Partiamo da questo presupposto: non tutti i vini nascono per invecchiare e non tutti i vini invecchiano bene.
Se andiamo ancora più in profondità, neanche tutti i vitigni possono invecchiare: solo alcuni sono in grado di dare il meglio nelle curve del tempo.
Rimbaud scriveva nelle sue lettere a Georges Izambard: “Tanto peggio per il legno che si ritrova violino”; nessuno è in grado di intuire il mestiere che potrà fare da adulto, tanto meno un vino sarà in grado di leggersi – da solo – in gioventù, diamo quindi tempo al tempo. Il tempo per il vino è una variabile indecifrabile. Esistono vini capaci di evolversi per tantissimi anni, mentre altri a malapena possono arrivare all’anno successivo. I vini, per poter sfidare il tempo, devono essere pensati e prodotti con questo specifico obiettivo e si parte sempre dalla vigna. Ogni varietà ha possibilità di evoluzione nel tempo assolutamente proprie: anche a parità di criteri produttivi, ogni uva difficilmente evolverà opportunamente oltre i propri limiti. Il tempo comunque determina nel vino cambiamenti incredibili. La relatività del “concetto-tempo” legato al vino non si può infatti misurare in termini assoluti come accade per le persone o qualsiasi essere vivente.
Ogni varietà, ogni territorio, ogni area viticola ha termini di confronto del tutto propri e non misurabili con altri. Non si può infatti affermare che tutti i vini dopo solo qualche anno di evoluzione sono da considerarsi ancora giovani, poiché questa valutazione è strettamente legata alla qualità e alle caratteristiche di ognuno di essi.

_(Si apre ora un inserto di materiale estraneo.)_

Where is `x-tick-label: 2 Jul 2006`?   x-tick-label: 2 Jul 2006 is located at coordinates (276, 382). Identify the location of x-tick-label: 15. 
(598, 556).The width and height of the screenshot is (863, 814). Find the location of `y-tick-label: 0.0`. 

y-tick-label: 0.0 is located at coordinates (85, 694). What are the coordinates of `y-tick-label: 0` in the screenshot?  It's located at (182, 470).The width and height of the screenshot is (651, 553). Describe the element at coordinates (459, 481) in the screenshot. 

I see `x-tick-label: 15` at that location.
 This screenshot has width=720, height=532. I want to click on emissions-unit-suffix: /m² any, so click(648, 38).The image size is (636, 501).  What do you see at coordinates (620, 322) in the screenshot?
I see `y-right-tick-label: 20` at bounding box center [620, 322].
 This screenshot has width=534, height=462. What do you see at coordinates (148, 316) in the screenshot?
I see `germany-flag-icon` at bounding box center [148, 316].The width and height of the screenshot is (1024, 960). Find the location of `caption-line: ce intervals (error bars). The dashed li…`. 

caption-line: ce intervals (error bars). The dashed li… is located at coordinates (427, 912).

Anche la stessa varietà può avere una vita diversamente lunga: tutto dipende dal territorio, dall’esposizione, dal microclima e dalla composizione del suolo.
Altra bizzarra attitudine del vino è quella di esprimersi diversamente in base al territorio di appartenenza; logico ma non scontato. Poi si passa al tempo-bottiglia, il luogo dove partono e finiscono le grandi scommesse e dove il tempo più lentamente inizia il suo vero lavoro. Alcune varietà con il tempo si assottigliano maggiormente, altre rimangono più dense e meno diluite, il colore può in alcuni casi essere più stabile e la bocca può virare meno prepotentemente sulle note terziarie, ma nessuno è in grado di deciderlo a tavolino.
Incide l’uomo – è vero – anche su questi fattori, ma la vigna e le diverse vendemmie comandano sempre.
Il vino sostanzialmente è umano e umorale, cambia atteggiamento spesso durante la sua crescita prima di arrivare inevitabilmente alla morte, perché anche i vini, come gli esseri umani, sono destinati a morire.
Durante il suo lento percorso le differenze, i cambiamenti e le fasi di crescita sono così numerose da mettere apparentemente in discussione la sua identità.
Non può essere giudicato troppo frettolosamente: il vino è materia ambigua e oggettiva che richiede infinita pazienza e dedizione; fallire le previsioni è molto semplice, molti ci cascano. L’instabilità della materia vino, la sua tendenza ad apparire ogni volta diverso da sé, non mette però in discussione la sua personalità, la sua originalità e la complessità che si confermano nella capacità di evolvere.
Il vino in fondo è intelligente, scostante e irrequieto da giovane, posato e saggio quando maturo.
Balzac scriveva: ”Ogni potere umano è composto di tempo e pazienza”. Credo che lo stesso concetto, in fondo, valga anche per il vino.